がん薬物療法の副作用のマネジメント
〜末梢神経障害マネジメントの手引き 2017年版 出版〜
こんにちは、メディカル・プランニング・マネージャーの川上です。
近年、がんの薬物療法の進歩は目覚ましく、ステージⅣの診断を受けた方でも、長期生存している方々にお会いすることも増えました。私が15年前、看護師として大学病院の臨床にいた頃には想像もつかなかった嬉しい進歩です。薬物療法の進歩は、臨床試験によって積み上げられていきますが、そこには、多くの研究者、医療者、患者さん、企業の方、行政の方が関わっています。オンコロも、がんの臨床試験の情報発信や被験者募集で貢献しています。
さて、薬物療法の進歩を患者さんに確実に届けるためには、対象となる患者さんに薬剤を適切に投与することともに、薬物療法によって起こる副作用をしっかりとマネジメントしていくことが重要になります。がんの薬物療法によって起こる副作用には、血球減少のように患者さんが自覚しにくい検査値上の変化と、脱毛や吐気、倦怠感、しびれ、皮膚障害など、患者さんが自覚できる副作用があります。前者は生命に関わりかねないケースもあるので、医師は細心の注意で診ていきますが、患者さんにとって後者は日常生活への影響も大きく、副作用が怖くて薬物療法を拒否する、あるいは副作用が原因で治療を中断する、というケースも生じています。
私は、多くの人々の尽力で達成してきた医療の進歩を副作用がうまくマネジメントできないことで患者さんに届けられないことがないように、と願い、今までにも薬物療法の副作用のマネジメントの大切さを伝える企画を提案・実施してきました。とくに看護師には、貢献できることも大きいと考え、看護師向け月刊誌「ナース専科」とのタイアップ記事、セミナー企画等に取り組んできました。
ところで、日本では、2015年3月に「日本がんサポーティブケア学会(JASCC)」が設立されました(理事長:田村和夫先生)。この学会が設立された目的は、「がん患者に必要な支持療法について学術的活動を行う団体で、多職種が参画するチーム医療のもと、がん治療を安全で効果的に実施するための支持療法を発展させ、学際的・学術的研究を推進し、その実践と教育活動を通して国民の福祉に貢献すること」(学会Webサイトより抜粋)です。
この学会の2回目の年次集会、第2回日本がんサポーティブケア学会学術集会 が、10月27日(金)—28日(土)に大宮で開催されましたが、そこで、「がん支持医療ガイドシリーズ」が発刊となりました。第1号は、「がん薬物療法に伴う末梢神経障害マネジメントの手引き 2017年版」です(金原出版株式会社刊)。
末梢神経障害、とは、主に「しびれ」のことです。白血球減少などの骨髄抑制は一時的なもので、時間の経過や薬剤対応により回復しますが、末梢神経障害は、治療後も長く続くことがあり、患者さんにとっては、物を持てない、料理ができない、ボタンが止められない、ヒールのある靴が履けない仕事に支障が出る等の日常生活上に大きな影響を及ぼします。この本の序文には、「情報の氾濫している現在、このような持続するつらい感覚異常を少しでも軽くしようと、患者・家族、知人は、エビデンスの明確でない『良いと思う治療』を進め、実践することが多い。
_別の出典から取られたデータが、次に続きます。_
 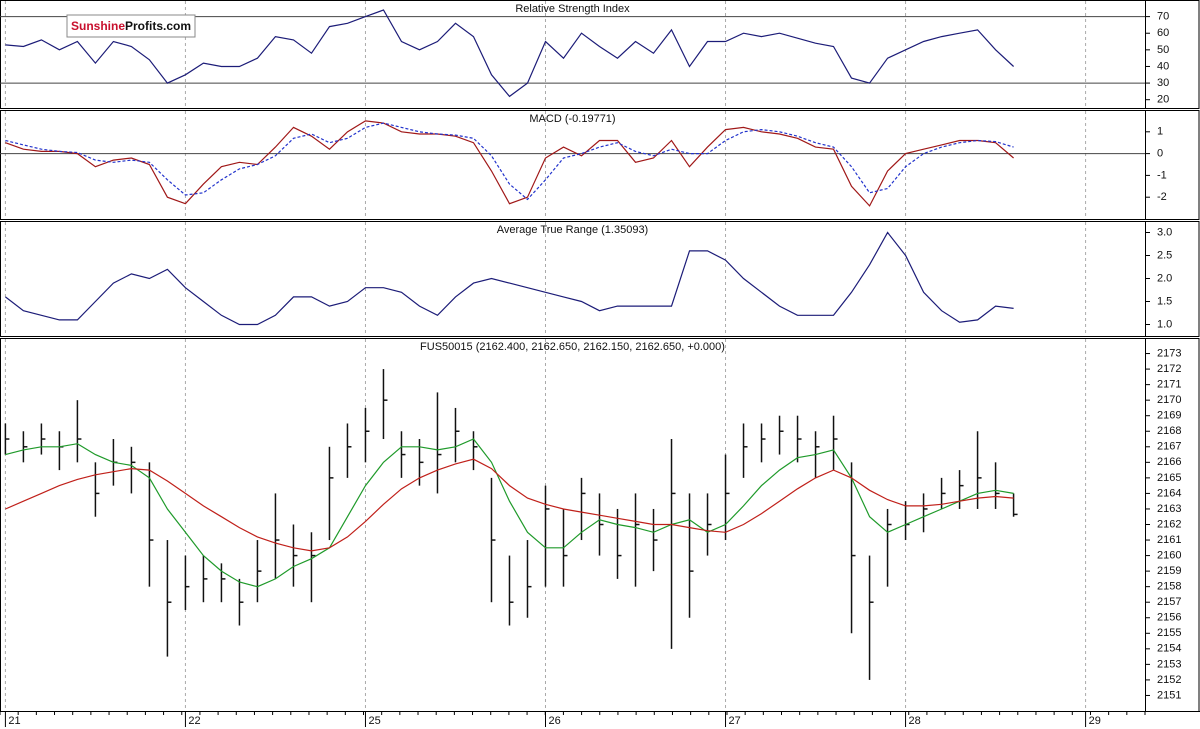 What do you see at coordinates (1163, 66) in the screenshot?
I see `y-tick-label: 40` at bounding box center [1163, 66].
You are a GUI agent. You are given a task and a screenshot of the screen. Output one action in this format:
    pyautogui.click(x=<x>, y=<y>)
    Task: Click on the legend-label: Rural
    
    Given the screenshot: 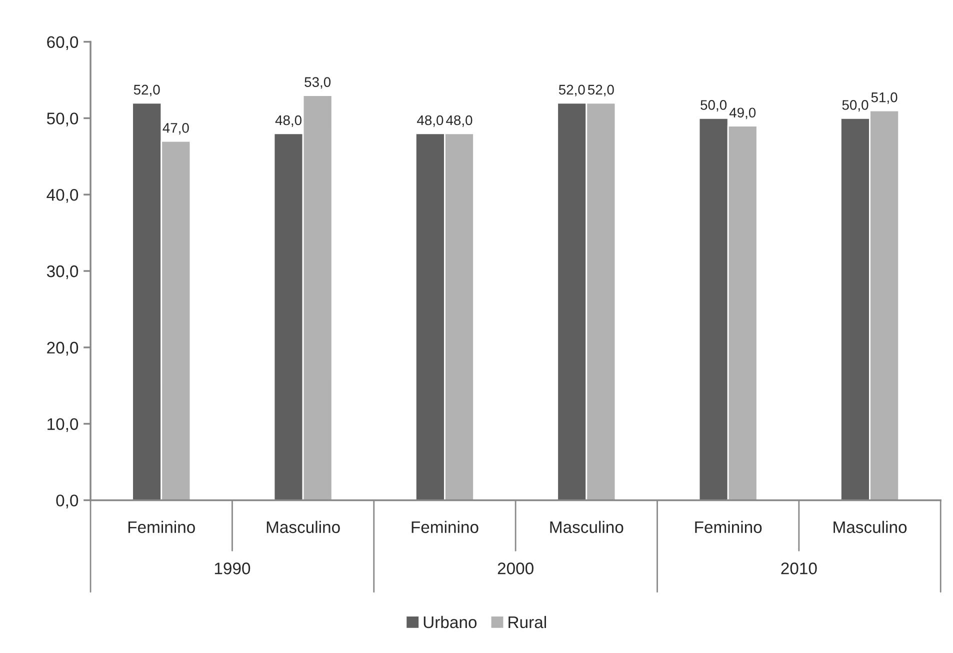 What is the action you would take?
    pyautogui.click(x=527, y=622)
    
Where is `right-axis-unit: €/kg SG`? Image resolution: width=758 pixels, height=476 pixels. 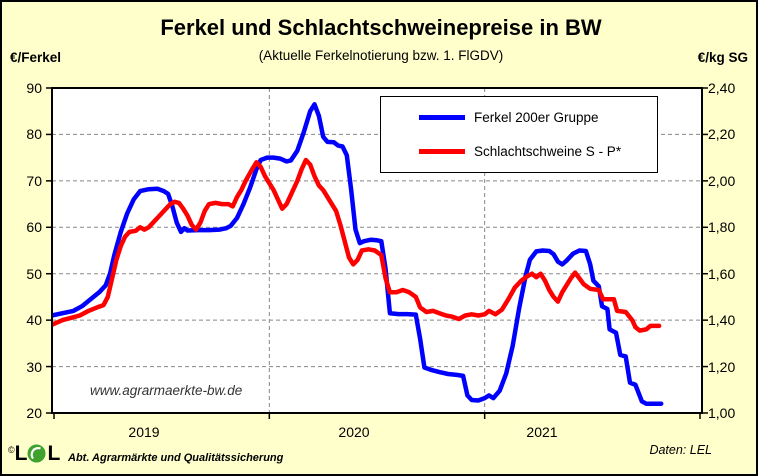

これらは高額であることも多く、効果が期待できないばかりか、かえって負の結果を招くこともある。」との記載がありますが、医療現場でも、必ずしもエビデンスに基づいた対応ができていないのが現状かもしれません。こうした状況から、この手引き書が出版された意義は大きいと考えます。
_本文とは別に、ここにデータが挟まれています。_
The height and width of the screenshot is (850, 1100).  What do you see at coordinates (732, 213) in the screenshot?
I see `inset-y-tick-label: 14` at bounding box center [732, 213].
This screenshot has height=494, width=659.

JASCCでは、「がん支持医療ガイドシリーズ」の続編として、皮膚障害のマネジメントの手引きの出版も予定されているようです。皮膚障害については、薬剤によっては、効果と相関関係があるものもある一方で、命に直接はかかわらずとも日常生活に大きな影響を及ぼす副作用の1つであり、発刊が待たれます。シリーズが、多くの医療者に活用していだだけることを願います。